Wild population diversity decreased from west to east, and increased with higher cultivated introgression. Diversity was higher in the western part of the area than in the eastern part (Figure S2). This result held whatever the metric (Ho, F1,34 = 15.7 p < 0.001; He F1,34=20.3 p < 0.001; Rall F1,34 = 16.5 p < 0.001) used for diversity assessment. Using K = 4 to estimate the average cultivated ancestry (Fig. 4) also explained increased diversity (Ho, F1,34 = 7.8 p < 0.01; He F1,34 = 9.2 p < 0.005; Rall F1,34 = 8.8 p < 0.006). Latitude was not correlated with variation in diversity (Table S5). The average ancestry per individual varied greatly (Fig. 4), but introgressed individuals were observed throughout the Sahel, from Senegal to Sudan. The vast majority of populations showed modest average introgression but a few populations showed relatively strong average admixture, just short of 50% between wild and cultivated populations in the western and central parts of West Africa.
Predicted introgression-diversity relationship
Modeling of wild to cultivated gene flow validated the expected relationship between cultivated gene flow and wild population diversity for moderate gene flow. We modeled expected diversity (Fig. 5) from gene flow from cultivated to wild populations. For relatively low cultivated ancestry in the wild population (< 40%) i.e. high wild ancestry (from 60 to 100%), there was a negative relationship between wild ancestry and expected heterozygosity (A) or allelic richness (B). A positive relationship was thus observed between cultivated ancestry and wild diversity. For higher cultivated ancestry (and hence low wild ancestry) diversity decreased and then tended to low cultivated diversity as wild ancestry dropped to 0%. The pattern for expected heterozygosity was similar whatever the wild group considered (western, central, eastern part of the study area), however the pattern was less clear in the groups in the western and central parts. The relationship was less smooth for allelic richness than for heterozygosity (Fig. 5). However this pattern was expected, since even low gene flow can contribute new alleles, and as a result, can rapidly increase allelic richness. The western and eastern patterns of allelic richness were quite similar. When wild ancestry reached 100%, allelic richness decreased, meaning that some specific alleles were present in the cultivated group but absent from the two specific wild groups. The pattern for the central area was different, and was almost flat when wild ancestry reached almost 100%. A flat pattern shows that most of the wild alleles are present in the cultivated sample, in other words, that the cultivated sample has no specific alleles present in the wild central group (Fig. 5).
Discussion
In this study, we found two specific diversity patterns, a longitudinal decline from west to east and a hot-spot of diversity associated with local introgression with cultivated populations. The longitudinal pattern could be the consequence of the evolutionary history of wild pearl millet. Two hypotheses can be proposed for the origin of this pattern: first that the species originated in the western part and spread eastwards, leading to successive bottlenecks. The second hypothesis is not linked to any particular origin, but rather to the occurrence of more favorable long-term environmental conditions in the western part leading to a larger effective size. The patterns raise interesting questions about the evolutionary history of wild pearl millet, but one of the most striking results is the occurrence of widespread gene flow.
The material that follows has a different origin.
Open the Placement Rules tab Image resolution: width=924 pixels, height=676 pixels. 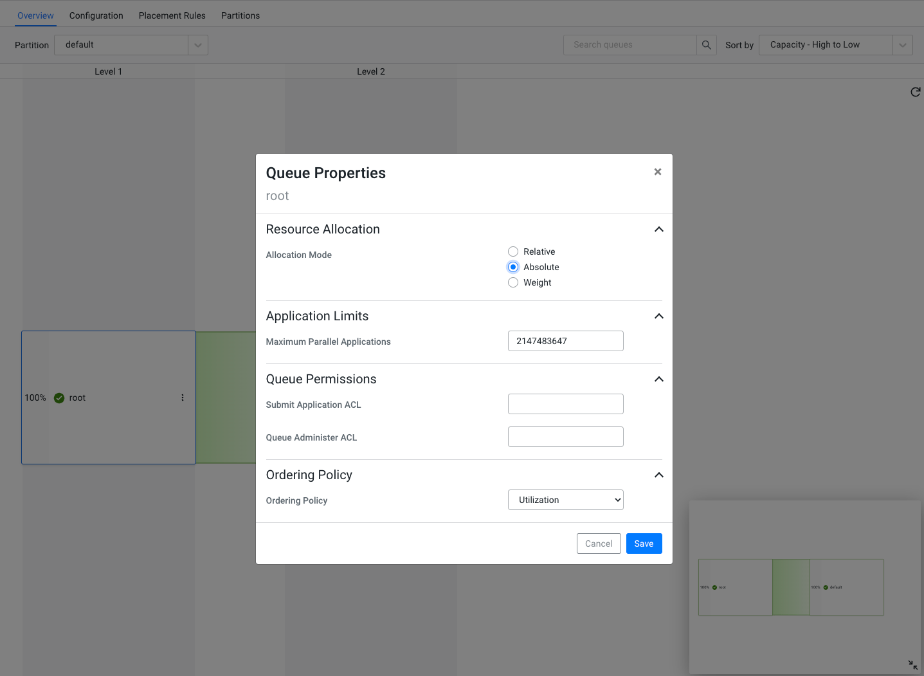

This gene flow has had a direct positive impact on the observed diversity in the wild population. Introgression of cultivated alleles into wild populations could lead to an increase in the apparent diversity of the populations concerned. Simulations easily explain this phenomenon, which required two specific patterns: one, significant differentiation between wild and cultivated populations; the other, the existence of moderate gene flow. Differentiation between wild and cultivated plants was observed here, but is a quite common phenomenon (Ellstrand et al. 1999). The other condition that needs to be met is the existence of a moderate cultivated ancestry in the wild population. If the gene flow is too high, one would expect differentiation between wild and cultivated populations to be eroded, and, given the large size of the cultivated population, the wild population to possibly be wiped out by the strong gene flow from the cultivar to the wild population. Several factors might have maintained a moderate gene flow in pearl millet: recurrent counter-selection of alleles from the cultivated population, imperfect overlapping of flowering time in cultivated and wild populations, or the existence of genetic factors leading to some form of incompatibility.
The observed patterns suggest that the differentiation continues to be maintained locally to a certain extent. We were able to establish that wild-cultivated hybridization is very common. The number of wild plants with 50% ancestry suggests F1 hybridization, and this was what was observed in different cases.
This snapshot study does not enable the evaluation of the long term consequence of gene flow between cultivated and wild pear millet. However, the relatively common occurrence of hybridization throughout the Sahel questions the long term survival of these wild populations. Our results point to the need to also study the diversity of wild relatives separately from the diversity of cultivated populations. Only the use of wild diversity coupled with cultivated varieties will make it possible to untangle regional patterns of diversity (i.e. the eastern part from the western part) and cultivated/wild gene flow in the observed diversity hot-spot of wild populations. Studying domestication without using a model that includes gene flow from wild to cultivated populations (Oumar et al. 2008; Clotault et al. 2012) could also be misleading. New modeling approaches like Approximate Bayesian computation could model gene flow from wild to cultivated populations for the inference of crop evolutionary history, which would be of particular interest. However even with a suitable model, if the wild population is partly introgressed, the signal of inference of recent gene flow or ancient origin of domestication might be partly hidden. Our result may explain the diversity of the proposed origin of cultivated pearl millet in Africa from Senegal to Sudan (Tostain 1992; Oumar et al. 2008).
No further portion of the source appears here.